Razones políticas

ReflexionJosé A. Pérez TapiasGranada Hoy.

Ante medidas de injustos ajustes que se suceden unas a otras, tras campañas electorales en las que no se supera el descrédito de la política, entre avatares de unos mercados que ni la racionalidad económica explica en su lógica suicida, o siendo espectadores, cuando no partícipes, de actuaciones cuyas consecuencias sabemos negativas para la sostenibilidad de los recursos o el futuro de nuestro entorno, ¿cómo seguir pensando en una política que pueda verse acompañada de razones sobre las que justificar las decisiones que se toman? ¿Se puede continuar hablando políticamente en serio si la acción política queda ayuna de argumentos sometidos al debate público, capaces de portar razones que trasciendan intereses de parte o posturas según correlaciones de fuerza?

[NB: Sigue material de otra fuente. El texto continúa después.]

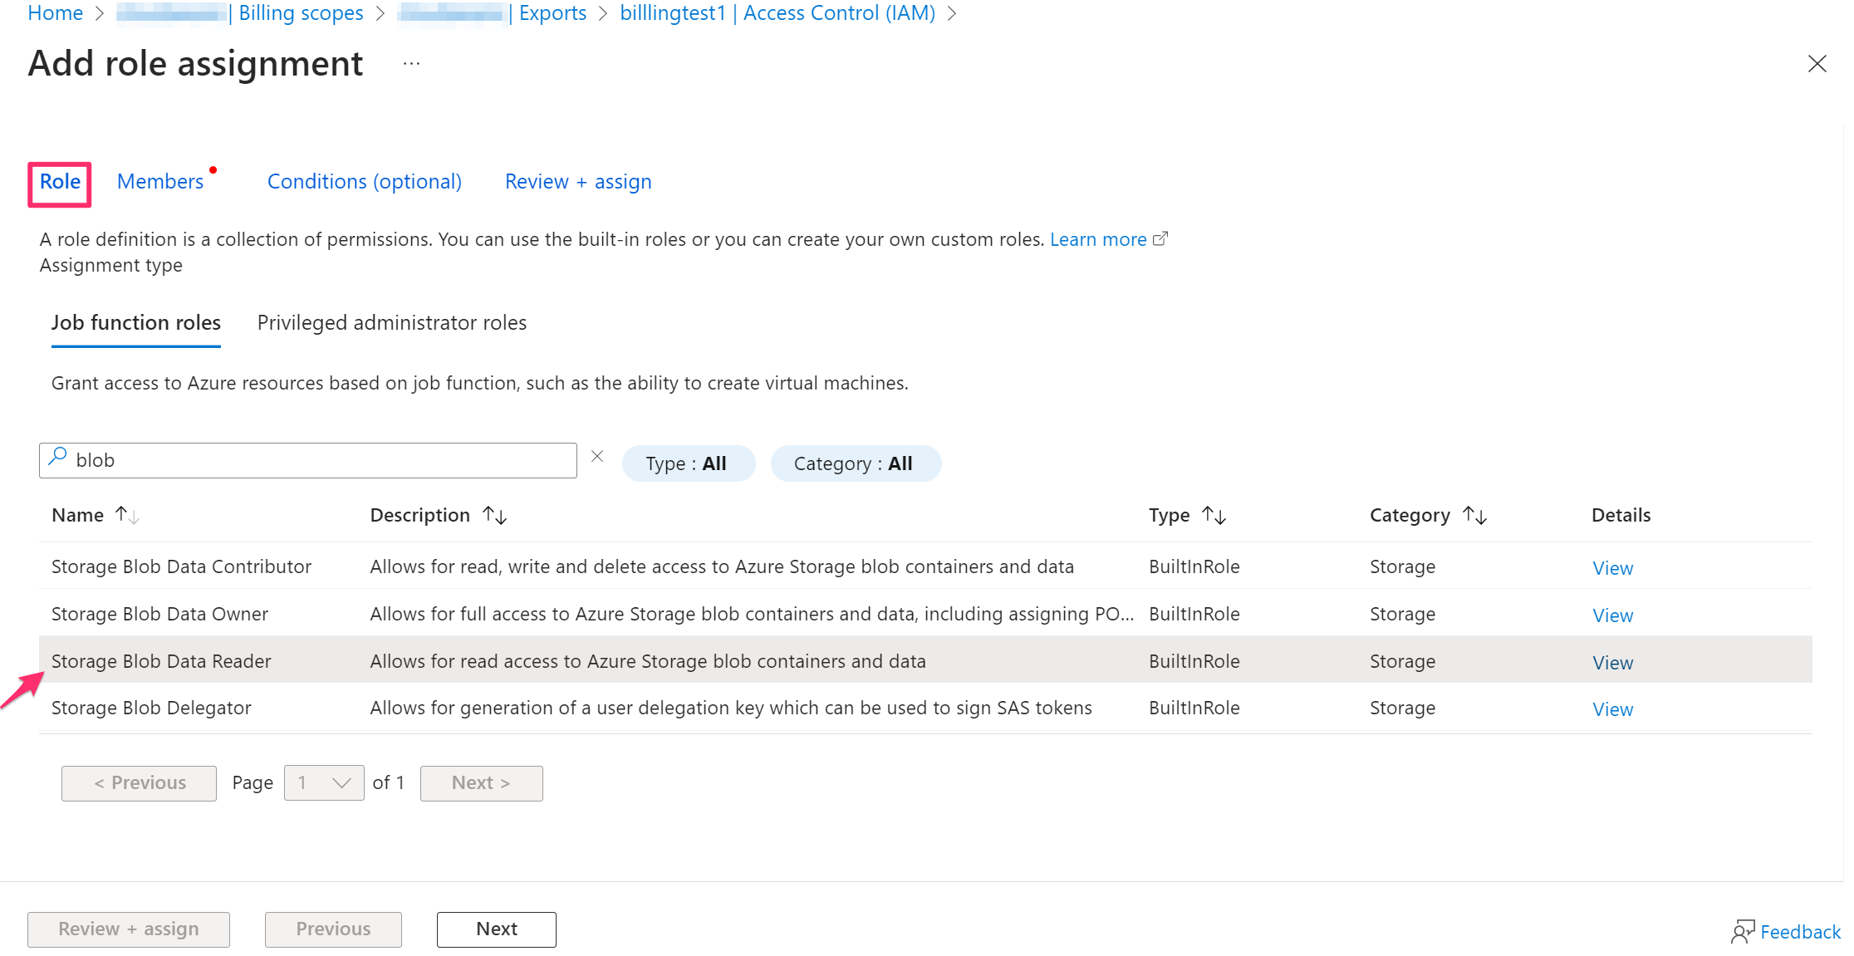The image size is (1854, 956).
Task: Open the Type : All filter
Action: pyautogui.click(x=688, y=463)
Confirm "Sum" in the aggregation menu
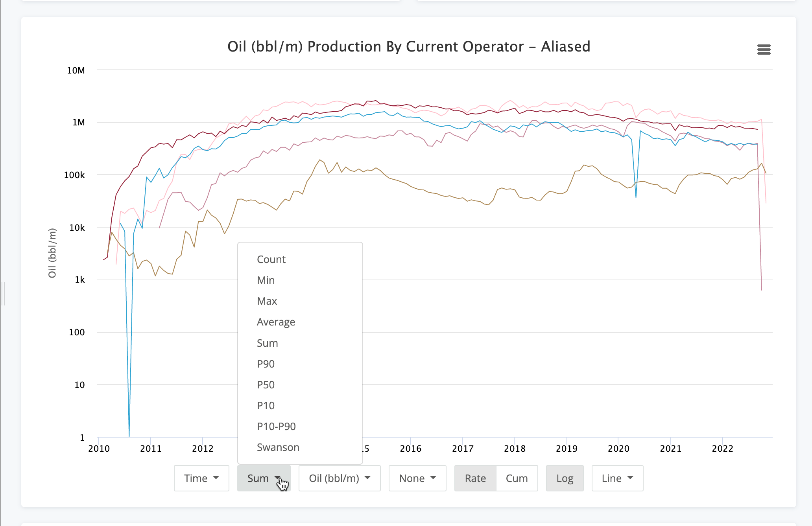 click(268, 343)

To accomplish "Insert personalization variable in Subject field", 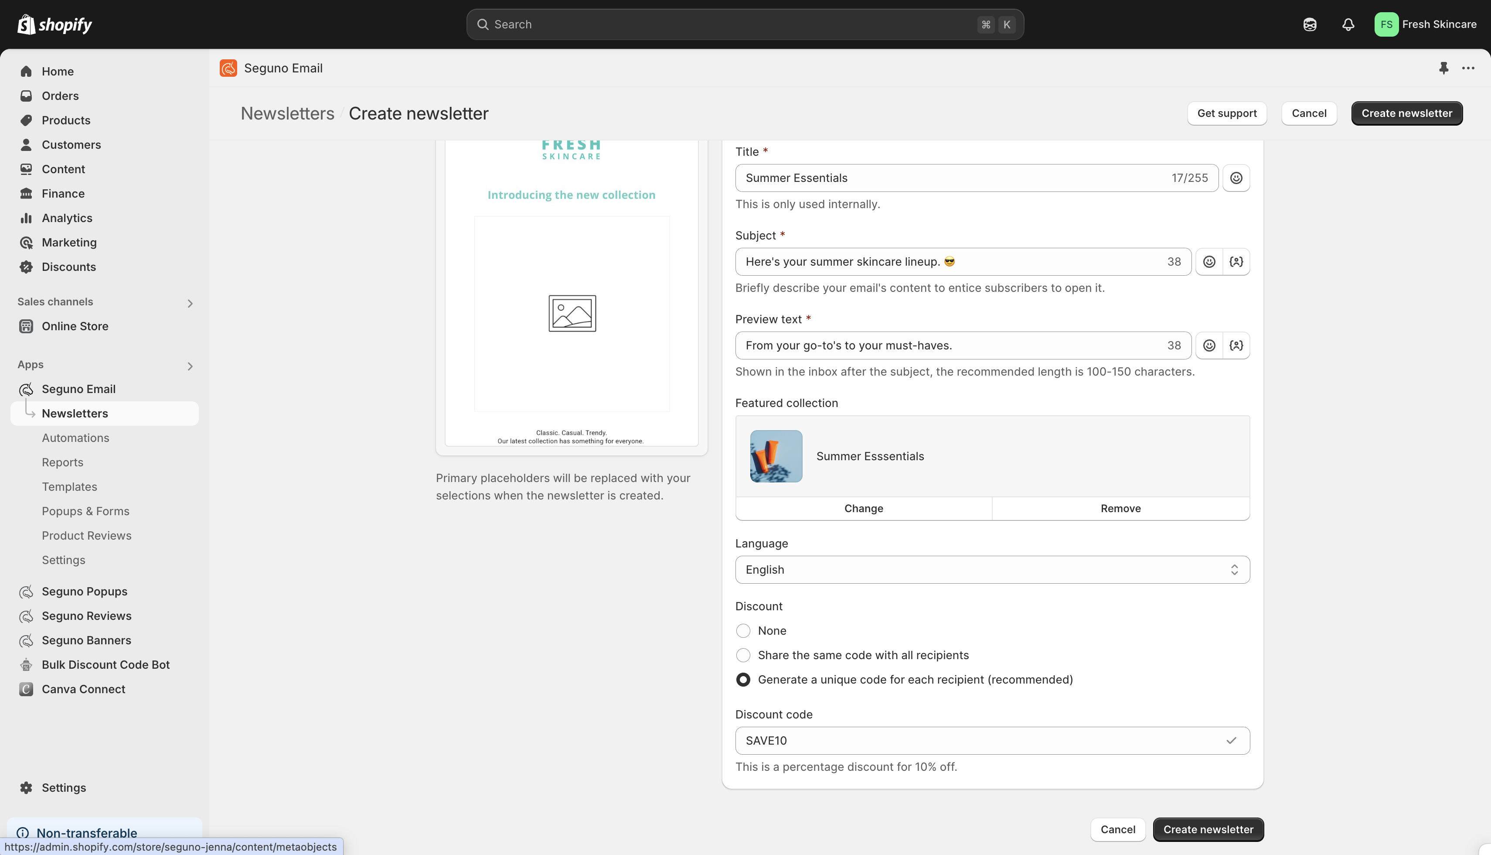I will click(1236, 262).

No es cuestión de instalarse en la ingenuidad de pensar la política real como espacio de mera discusión racional, como si fuera pura encarnación de ese ámbito ideal donde los interlocutores, al modo propuesto por Rawls como ficción útil, asumen la autorrenuncia que implica someterse al “velo de la ignorancia” respecto a intereses particulares, incluidos los propios, para tomar la más ecuánime decisión.

Ese ideal, al igual que la contrafáctica comunidad de argumentación donde sólo vale la fuerza de las mejores razones, modelo con el que Habermas ayuda a pensar una democracia deliberativa, no debe hacer olvidar la conflictiva realidad de intereses contrapuestos, de motivos espurios y de fuerzas antagónicas que surcan el espacio político. Pero por eso mismo, una política defendible como ámbito de racionalidad no puede quedar al albur de lo que suceda en esos entramados fácticos que, dejados a su dinámica, asfixian la racionalidad democrática. En tal caso, la política, sea adulterada como negocio, sea reducida a la impotencia, va a parar a los brazos de una razón cínica a la que de suyo no corresponde ni siquiera llamarse razón.

La ciudadanía, padeciendo una profunda crisis económica que también hace patente una grave crisis política, echa en falta una política en la que, sin ingenuidad ni cinismo, quepan razones. Remitirse sólo a la constricción de los hechos, a las presiones de poderes no sujetos a controles democráticos, a intereses tan ineludibles como alejados del interés general, es evadirse del compromiso de hacer política dando razones, lo cual es claudicar respecto a la razón moral que debe inspirar como irrenunciable a la acción política. Sin ella, la pasión que en política no puede faltar –como en todo lo que merezca la pena- queda expuesta a la deriva que la conduce a verse atrapada en el círculo de las bajas pasiones. La democracia es consciente de sus límites, incluso de sus miserias, pero no puede verse condenada a arrastrarse por el barro. Defendamos, haciendo valer buenas razones, la dignidad de la política.